Jusqu’au dernier moment, les associations de solidarité maintiennent la pression sur l’exécutif. Elles étaient d’ailleurs reçues ce 15 septembre par la nouvelle ministre des Solidarités et des Familles, Aurore Bergé. « Nous attendons que le gouvernement prenne la mesure de la fragilité des personnes et de celles des associations qui les accompagnent », prévient également Pascal Brice, à la tête de la Fédération des acteurs de la solidarité (FAS), qui regroupe près de 900 associations et organismes engagés venant en aide aux plus démunis. « La baisse du chômage est une très bonne chose mais ça ne suffira pas. Il faut qu’on s’engage dans un combat collectif pour faire reculer la pauvreté et la précarité dans le pays. Les signaux, depuis quelque temps, ne sont pas rassurants », ajoute-t-il.
Début septembre, le gouvernement a annoncé la mobilisation de 15 millions d’euros pour venir en aide aux Restos du cœur. À ce stade, en dépit les mesures en faveur du pouvoir d’achat mises en place depuis un an, le compte n’y est pas, avertissent les associations de solidarité. La semaine dernière, le Secours populaire indiquait dans son baromètre que 35 % des Français ne pouvaient plus consommer trois repas par jour.
Les associations plaident notamment pour des mesures d’urgence, comme la revalorisation des minima sociaux à hauteur de l’inflation. Le gouvernement a revalorisé les allocations familiales et le RSA à hauteur de 1,8 % en avril 2023 et de 4 % en juillet 2022. La hausse des prix à la consommation a été de 5,2 % en 2022 et devrait atteindre 5 % cette année. Elles réclament aussi la réouverture de places d’hébergement et la relance de l’offre en logements sociaux. Sur le front de l’insertion, les acteurs associatifs espèrent enfin une inflexion de la part du gouvernement sur le projet de loi plein emploi. Examiné avant l’été par le Sénat, il doit désormais être débattu à l’Assemblée nationale. Ils dénoncent les contraintes nouvelles qui vont peser sur les allocataires du RSA.
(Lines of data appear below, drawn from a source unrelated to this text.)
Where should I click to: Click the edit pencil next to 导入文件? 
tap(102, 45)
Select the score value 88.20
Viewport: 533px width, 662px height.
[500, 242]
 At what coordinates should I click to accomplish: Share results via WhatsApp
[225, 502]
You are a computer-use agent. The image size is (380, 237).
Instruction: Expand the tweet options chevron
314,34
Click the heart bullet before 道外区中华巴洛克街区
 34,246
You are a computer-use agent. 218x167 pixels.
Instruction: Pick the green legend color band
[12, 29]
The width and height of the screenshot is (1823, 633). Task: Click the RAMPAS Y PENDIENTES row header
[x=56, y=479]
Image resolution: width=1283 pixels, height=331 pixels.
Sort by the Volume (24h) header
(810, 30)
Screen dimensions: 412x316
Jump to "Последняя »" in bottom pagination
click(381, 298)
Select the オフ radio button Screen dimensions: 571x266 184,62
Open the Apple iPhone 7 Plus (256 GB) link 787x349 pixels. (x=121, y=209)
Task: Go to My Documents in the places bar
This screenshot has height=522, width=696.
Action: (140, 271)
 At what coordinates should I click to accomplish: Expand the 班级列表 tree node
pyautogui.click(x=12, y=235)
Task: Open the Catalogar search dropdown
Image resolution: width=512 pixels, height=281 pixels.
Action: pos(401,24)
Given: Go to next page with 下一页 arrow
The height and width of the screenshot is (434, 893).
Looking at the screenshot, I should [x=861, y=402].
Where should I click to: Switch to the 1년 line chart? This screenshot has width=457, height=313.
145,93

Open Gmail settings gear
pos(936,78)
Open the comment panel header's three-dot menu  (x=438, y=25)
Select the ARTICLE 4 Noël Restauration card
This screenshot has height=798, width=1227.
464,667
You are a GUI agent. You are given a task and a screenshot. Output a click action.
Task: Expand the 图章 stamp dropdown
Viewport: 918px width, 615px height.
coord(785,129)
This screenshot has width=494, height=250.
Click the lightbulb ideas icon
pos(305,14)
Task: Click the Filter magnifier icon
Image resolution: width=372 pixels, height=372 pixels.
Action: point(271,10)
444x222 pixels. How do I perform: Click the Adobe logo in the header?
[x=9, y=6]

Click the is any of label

Des échanges qualifiés de « constructifs » par les départements, autres acteurs de la solidarité
La journée de lundi sera également l’occasion pour les élus locaux de juger de l’engagement de l’État. Parties prenantes avec l’État dans les politiques sociales, les départements abordent le rendez-vous avec confiance. L’Association des départements de France (ADF) semble avoir obtenu des garanties dans le financement de certains programmes. Elles réclamaient un engagement à hauteur de 50 % pour la participation de l’État. « Ce qui était important, c’est qu’on ait des engagements financiers dans la durée. Cela a été a priori entendu. Les actions menées qui ont fait leurs preuves devraient pouvoir continuer à être financées », salue Frédéric Bierry (LR), président de la Collectivité européenne d’Alsace.
Pour le président de la commission solidarité, santé et travail à l’ADF, le résultat des discussions en amont avec le gouvernement est « plutôt constructif et positif ». « On demandait que les moyens soient étoffés, ils le sont. On demandait qu’on travaille ensemble, c’est le cas. Au regard des engagements pris, c’est rassurant. » Frédéric Bierry note toutefois que les moyens alloués au futur déploiement de France Travail, et donc à l’accompagnement vers l’emploi, ne soient pas suffisants.
Autre point d’inquiétude, et non des moindres : les départements sont actuellement pénalisés par un effet ciseaux au niveau budgétaire. Les dépenses de solidarité augmentent. Et les recettes empruntent le chemin inverse. Avec la baisse des ventes immobilières, les droits de mutation à titre onéreux – cette taxe prélevée sur les transactions immobilières – sont en recul pour les départements.